SET PROBLEM A = From the passage below about Harriman State Park and the Mesa Falls area, list everything the text says the Mesa Falls Recreation Area includes.
****************************************
The property has an interesting history as a working ranch. In addition, it once served as a hunting and fishing retreat for wealthy easterners, mostly railroad executives. Currently on the grounds are two large buildings in the ranch complex that are available for large group rental (15 - 40 people). The cookhouse is available for meal preparation and dining. The Island Park Land and Cattle Company Home Ranch remains standing and well preserved. The ranch grounds are open to the public and interpretive tours of the grounds and buildings are scheduled in the summer and fall. Entrance to the ranch is just north of the turnout marked by the state park sign.
1.1miles north of the entrance to Harriman State Park you reach the junction for the Mesa Falls Scenic Byway that runs eastward 14 miles to the Mesa Falls Recreation Area that is jointly managed by the Idaho Department of Parks and Recreation (IDPR) and the Caribou-Targhee National Forest. The area includes Upper Mesa Falls, Lower Mesa Falls, the Big Falls Inn Visitors Center, and walking paths. Admission is charged to the area. The fee includes admission to Harriman State Park. Idaho Parks and Recreation passes and Harriman State Park passes are accepted here.
The late Victorian style Big Falls Inn opened as an interpretive center in 2001. It was built in 1909, but fell into disuse and disrepair from the 1940s until the late 1990s, when the IDPR and the Forest Service partnered to restore it and make it the Big Falls Inn Visitor Center. Visit the Center to see exhibits on the geology of the falls and canyon, the history of the lodge, the river ecosystem, plants and animals of the area, the forest ecosystem, cultural history of the area from prehistoric times to present, and maps of other parks and points of interest in the area.
There are several hiking trails in the area. There is an improved hiking trail from Lower Mesa Falls to Bear Gulch. A moose trail follows the canyon upstream from the upper falls. The old road that runs behind the parking lot is 1 mile out to an overlook of the lower falls and access to fishing. The bicycle trail that is the old railroad bed begins at Warm River Campground and goes clear to Yellowstone. It is a combined ATV/bicycle trail from Bear Gulch north.
****************************************
SET PROBLEM B = Copy out the entries from the line containing "The image size" through the end of the entries, both ends included, and leave out the pictures.

Target position records
****************************************
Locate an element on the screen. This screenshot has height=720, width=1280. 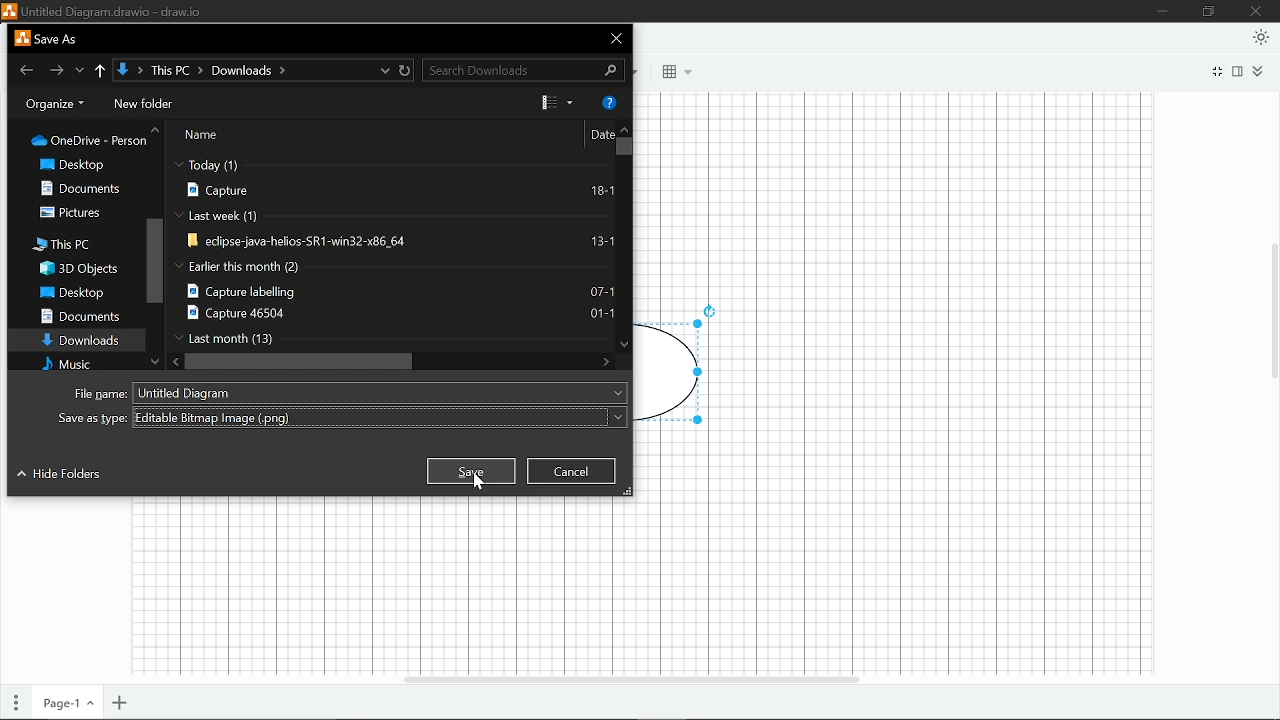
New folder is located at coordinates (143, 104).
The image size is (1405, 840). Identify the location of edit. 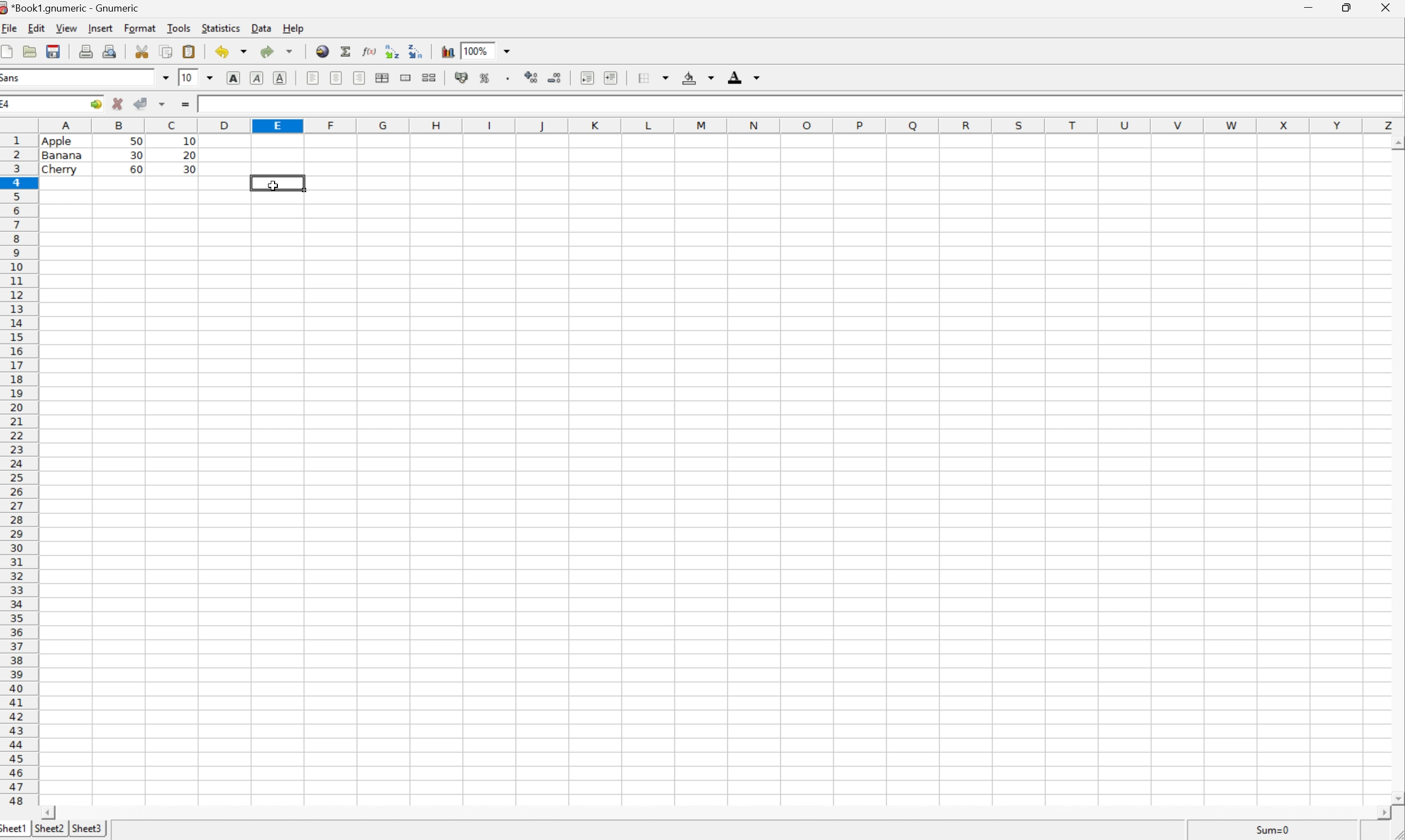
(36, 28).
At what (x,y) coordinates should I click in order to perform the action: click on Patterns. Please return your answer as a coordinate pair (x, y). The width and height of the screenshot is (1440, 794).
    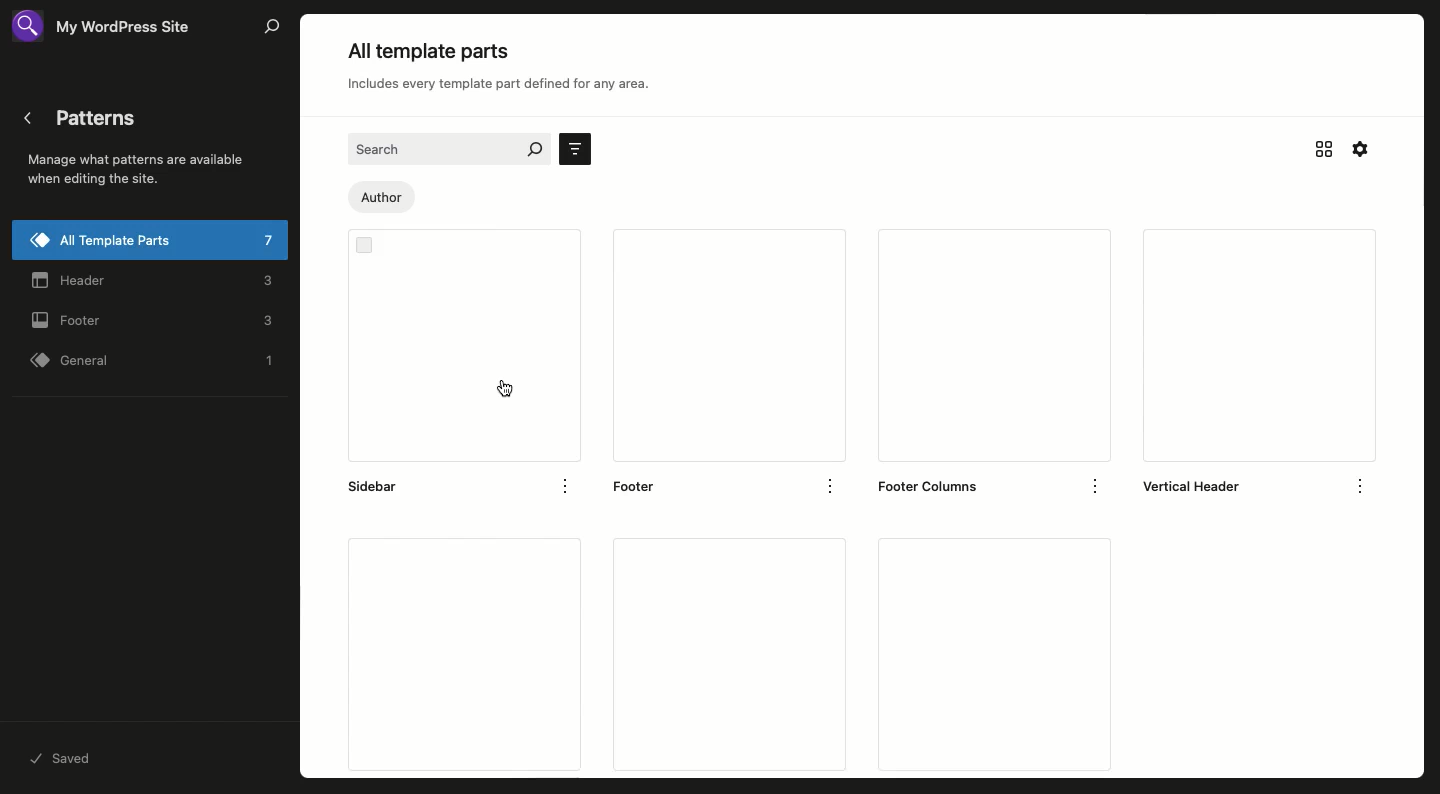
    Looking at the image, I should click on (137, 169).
****************************************
FULL RESPONSE A =
- Upper Mesa Falls
- Lower Mesa Falls
- The Big Falls Inn Visitors Center
- Walking paths

FULL RESPONSE B =
The image size is (1405, 840). Identify the location of edit. 
(36, 28).
At what (x,y) coordinates should I click in order to perform the action: click on Patterns. Please return your answer as a coordinate pair (x, y). The width and height of the screenshot is (1440, 794).
    Looking at the image, I should click on (137, 169).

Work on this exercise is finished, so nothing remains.